*** Input records ***

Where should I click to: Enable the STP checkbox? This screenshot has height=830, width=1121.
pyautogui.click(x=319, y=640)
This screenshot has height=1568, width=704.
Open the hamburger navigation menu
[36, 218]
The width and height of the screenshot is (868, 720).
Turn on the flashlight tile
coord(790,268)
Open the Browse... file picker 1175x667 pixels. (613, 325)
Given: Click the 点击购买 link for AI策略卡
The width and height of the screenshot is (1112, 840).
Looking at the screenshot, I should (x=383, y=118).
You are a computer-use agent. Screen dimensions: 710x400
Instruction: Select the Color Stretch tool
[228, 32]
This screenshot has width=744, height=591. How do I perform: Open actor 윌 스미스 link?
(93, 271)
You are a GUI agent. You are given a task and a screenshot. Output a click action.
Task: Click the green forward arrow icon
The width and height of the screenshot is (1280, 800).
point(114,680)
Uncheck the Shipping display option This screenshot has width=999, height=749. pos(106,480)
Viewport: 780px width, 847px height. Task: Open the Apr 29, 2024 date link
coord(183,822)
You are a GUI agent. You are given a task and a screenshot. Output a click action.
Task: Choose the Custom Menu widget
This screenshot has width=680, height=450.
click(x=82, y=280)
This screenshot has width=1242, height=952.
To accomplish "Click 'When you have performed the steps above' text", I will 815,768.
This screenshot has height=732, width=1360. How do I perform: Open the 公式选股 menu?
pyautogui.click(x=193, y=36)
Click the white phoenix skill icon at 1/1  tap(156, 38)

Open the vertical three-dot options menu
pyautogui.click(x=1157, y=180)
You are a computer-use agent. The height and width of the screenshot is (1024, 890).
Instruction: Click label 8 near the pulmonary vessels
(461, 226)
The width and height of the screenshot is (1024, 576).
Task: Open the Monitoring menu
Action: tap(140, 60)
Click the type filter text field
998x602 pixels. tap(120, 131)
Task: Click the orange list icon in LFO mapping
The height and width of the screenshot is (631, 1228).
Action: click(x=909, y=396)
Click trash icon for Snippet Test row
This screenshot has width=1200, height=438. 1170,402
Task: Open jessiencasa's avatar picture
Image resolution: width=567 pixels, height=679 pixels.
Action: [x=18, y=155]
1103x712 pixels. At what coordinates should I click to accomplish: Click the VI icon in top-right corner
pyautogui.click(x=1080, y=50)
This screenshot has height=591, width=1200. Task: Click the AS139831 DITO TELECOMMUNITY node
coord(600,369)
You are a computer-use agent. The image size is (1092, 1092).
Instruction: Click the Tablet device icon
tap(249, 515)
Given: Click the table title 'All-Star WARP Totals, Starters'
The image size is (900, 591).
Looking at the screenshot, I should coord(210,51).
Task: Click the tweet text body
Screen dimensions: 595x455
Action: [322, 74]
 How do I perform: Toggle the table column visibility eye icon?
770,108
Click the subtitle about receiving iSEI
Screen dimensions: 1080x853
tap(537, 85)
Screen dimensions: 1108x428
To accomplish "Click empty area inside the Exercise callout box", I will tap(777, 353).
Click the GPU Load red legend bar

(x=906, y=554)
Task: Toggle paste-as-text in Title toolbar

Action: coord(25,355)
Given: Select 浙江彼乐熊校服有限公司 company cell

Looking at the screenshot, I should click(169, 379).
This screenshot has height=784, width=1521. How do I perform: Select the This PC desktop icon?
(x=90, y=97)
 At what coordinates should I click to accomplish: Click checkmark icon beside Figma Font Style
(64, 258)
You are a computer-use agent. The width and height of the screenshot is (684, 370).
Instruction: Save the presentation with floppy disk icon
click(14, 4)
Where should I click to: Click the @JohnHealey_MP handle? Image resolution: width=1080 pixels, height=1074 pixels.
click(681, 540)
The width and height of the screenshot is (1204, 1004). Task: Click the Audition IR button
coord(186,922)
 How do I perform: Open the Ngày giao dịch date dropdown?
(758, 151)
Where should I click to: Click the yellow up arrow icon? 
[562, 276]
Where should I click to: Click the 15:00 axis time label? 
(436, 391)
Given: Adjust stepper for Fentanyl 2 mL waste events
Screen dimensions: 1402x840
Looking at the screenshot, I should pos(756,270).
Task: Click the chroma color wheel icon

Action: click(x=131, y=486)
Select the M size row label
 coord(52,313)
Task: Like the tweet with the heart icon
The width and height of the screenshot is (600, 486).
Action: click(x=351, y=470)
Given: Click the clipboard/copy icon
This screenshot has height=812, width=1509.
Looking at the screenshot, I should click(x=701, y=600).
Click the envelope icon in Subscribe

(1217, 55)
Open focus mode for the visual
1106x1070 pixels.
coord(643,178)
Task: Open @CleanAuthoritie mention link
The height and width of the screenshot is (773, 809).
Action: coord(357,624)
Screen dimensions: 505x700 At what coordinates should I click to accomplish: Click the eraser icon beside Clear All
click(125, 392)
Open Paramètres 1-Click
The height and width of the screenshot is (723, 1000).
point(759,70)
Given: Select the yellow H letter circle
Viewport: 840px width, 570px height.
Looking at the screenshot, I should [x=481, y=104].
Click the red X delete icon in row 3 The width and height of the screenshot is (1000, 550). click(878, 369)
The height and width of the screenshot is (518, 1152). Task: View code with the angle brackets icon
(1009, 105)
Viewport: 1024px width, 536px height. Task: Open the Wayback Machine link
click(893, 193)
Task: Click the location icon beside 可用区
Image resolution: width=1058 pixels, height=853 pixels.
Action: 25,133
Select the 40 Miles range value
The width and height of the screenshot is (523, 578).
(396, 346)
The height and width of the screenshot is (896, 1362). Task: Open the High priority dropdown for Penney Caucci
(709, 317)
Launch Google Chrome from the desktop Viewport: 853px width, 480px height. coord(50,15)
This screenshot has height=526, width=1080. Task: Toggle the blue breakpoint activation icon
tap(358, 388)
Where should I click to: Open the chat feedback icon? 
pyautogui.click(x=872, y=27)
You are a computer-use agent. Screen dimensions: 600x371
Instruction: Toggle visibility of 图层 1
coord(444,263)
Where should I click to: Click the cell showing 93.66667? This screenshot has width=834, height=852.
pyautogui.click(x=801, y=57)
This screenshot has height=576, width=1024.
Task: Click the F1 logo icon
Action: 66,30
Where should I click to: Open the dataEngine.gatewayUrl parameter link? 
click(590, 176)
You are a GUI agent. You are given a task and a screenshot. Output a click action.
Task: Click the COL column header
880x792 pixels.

*** End of Input records ***

What the task asks:
Print every line of the listing exactly.

Response to the exercise:
Where should I click to: Enable the STP checkbox? This screenshot has height=830, width=1121.
pyautogui.click(x=319, y=640)
This screenshot has height=1568, width=704.
Open the hamburger navigation menu
[36, 218]
The width and height of the screenshot is (868, 720).
Turn on the flashlight tile
coord(790,268)
Open the Browse... file picker 1175x667 pixels. (613, 325)
Given: Click the 点击购买 link for AI策略卡
The width and height of the screenshot is (1112, 840).
Looking at the screenshot, I should (x=383, y=118).
You are a computer-use agent. Screen dimensions: 710x400
Instruction: Select the Color Stretch tool
[228, 32]
This screenshot has width=744, height=591. How do I perform: Open actor 윌 스미스 link?
(93, 271)
You are a GUI agent. You are given a task and a screenshot. Output a click action.
Task: Click the green forward arrow icon
The width and height of the screenshot is (1280, 800).
point(114,680)
Uncheck the Shipping display option This screenshot has width=999, height=749. pos(106,480)
Viewport: 780px width, 847px height. Task: Open the Apr 29, 2024 date link
coord(183,822)
You are a GUI agent. You are given a task and a screenshot. Output a click action.
Task: Choose the Custom Menu widget
This screenshot has width=680, height=450.
click(x=82, y=280)
This screenshot has width=1242, height=952.
To accomplish "Click 'When you have performed the steps above' text", I will 815,768.
This screenshot has height=732, width=1360. How do I perform: Open the 公式选股 menu?
pyautogui.click(x=193, y=36)
Click the white phoenix skill icon at 1/1  tap(156, 38)

Open the vertical three-dot options menu
pyautogui.click(x=1157, y=180)
You are a computer-use agent. The height and width of the screenshot is (1024, 890).
Instruction: Click label 8 near the pulmonary vessels
(461, 226)
The width and height of the screenshot is (1024, 576).
Task: Open the Monitoring menu
Action: tap(140, 60)
Click the type filter text field
998x602 pixels. tap(120, 131)
Task: Click the orange list icon in LFO mapping
The height and width of the screenshot is (631, 1228).
Action: click(x=909, y=396)
Click trash icon for Snippet Test row
This screenshot has width=1200, height=438. 1170,402
Task: Open jessiencasa's avatar picture
Image resolution: width=567 pixels, height=679 pixels.
Action: [x=18, y=155]
1103x712 pixels. At what coordinates should I click to accomplish: Click the VI icon in top-right corner
pyautogui.click(x=1080, y=50)
This screenshot has height=591, width=1200. Task: Click the AS139831 DITO TELECOMMUNITY node
coord(600,369)
You are a computer-use agent. The image size is (1092, 1092).
Instruction: Click the Tablet device icon
tap(249, 515)
Given: Click the table title 'All-Star WARP Totals, Starters'
The image size is (900, 591).
Looking at the screenshot, I should coord(210,51).
Task: Click the tweet text body
Screen dimensions: 595x455
Action: [322, 74]
 How do I perform: Toggle the table column visibility eye icon?
770,108
Click the subtitle about receiving iSEI
Screen dimensions: 1080x853
tap(537, 85)
Screen dimensions: 1108x428
To accomplish "Click empty area inside the Exercise callout box", I will tap(777, 353).
Click the GPU Load red legend bar

(x=906, y=554)
Task: Toggle paste-as-text in Title toolbar

Action: coord(25,355)
Given: Select 浙江彼乐熊校服有限公司 company cell

Looking at the screenshot, I should click(169, 379).
This screenshot has height=784, width=1521. How do I perform: Select the This PC desktop icon?
(x=90, y=97)
 At what coordinates should I click to accomplish: Click checkmark icon beside Figma Font Style
(64, 258)
You are a computer-use agent. The width and height of the screenshot is (684, 370).
Instruction: Save the presentation with floppy disk icon
click(14, 4)
Where should I click to: Click the @JohnHealey_MP handle? Image resolution: width=1080 pixels, height=1074 pixels.
click(681, 540)
The width and height of the screenshot is (1204, 1004). Task: Click the Audition IR button
coord(186,922)
 How do I perform: Open the Ngày giao dịch date dropdown?
(758, 151)
Where should I click to: Click the yellow up arrow icon? 
[562, 276]
Where should I click to: Click the 15:00 axis time label? 
(436, 391)
Given: Adjust stepper for Fentanyl 2 mL waste events
Screen dimensions: 1402x840
Looking at the screenshot, I should pos(756,270).
Task: Click the chroma color wheel icon

Action: click(x=131, y=486)
Select the M size row label
 coord(52,313)
Task: Like the tweet with the heart icon
The width and height of the screenshot is (600, 486).
Action: click(x=351, y=470)
Given: Click the clipboard/copy icon
This screenshot has height=812, width=1509.
Looking at the screenshot, I should click(x=701, y=600).
Click the envelope icon in Subscribe

(1217, 55)
Open focus mode for the visual
1106x1070 pixels.
coord(643,178)
Task: Open @CleanAuthoritie mention link
The height and width of the screenshot is (773, 809).
Action: coord(357,624)
Screen dimensions: 505x700 At what coordinates should I click to accomplish: Click the eraser icon beside Clear All
click(125, 392)
Open Paramètres 1-Click
The height and width of the screenshot is (723, 1000).
point(759,70)
Given: Select the yellow H letter circle
Viewport: 840px width, 570px height.
Looking at the screenshot, I should [x=481, y=104].
Click the red X delete icon in row 3 The width and height of the screenshot is (1000, 550). click(878, 369)
The height and width of the screenshot is (518, 1152). Task: View code with the angle brackets icon
(1009, 105)
Viewport: 1024px width, 536px height. Task: Open the Wayback Machine link
click(893, 193)
Task: Click the location icon beside 可用区
Image resolution: width=1058 pixels, height=853 pixels.
Action: 25,133
Select the 40 Miles range value
The width and height of the screenshot is (523, 578).
(396, 346)
The height and width of the screenshot is (896, 1362). Task: Open the High priority dropdown for Penney Caucci
(709, 317)
Launch Google Chrome from the desktop Viewport: 853px width, 480px height. coord(50,15)
This screenshot has height=526, width=1080. Task: Toggle the blue breakpoint activation icon
tap(358, 388)
Where should I click to: Open the chat feedback icon? 
pyautogui.click(x=872, y=27)
You are a computer-use agent. Screen dimensions: 600x371
Instruction: Toggle visibility of 图层 1
coord(444,263)
Where should I click to: Click the cell showing 93.66667? This screenshot has width=834, height=852.
pyautogui.click(x=801, y=57)
This screenshot has height=576, width=1024.
Task: Click the F1 logo icon
Action: 66,30
Where should I click to: Open the dataEngine.gatewayUrl parameter link? 
click(590, 176)
You are a GUI agent. You are given a task and a screenshot. Output a click action.
Task: Click the COL column header
880x792 pixels.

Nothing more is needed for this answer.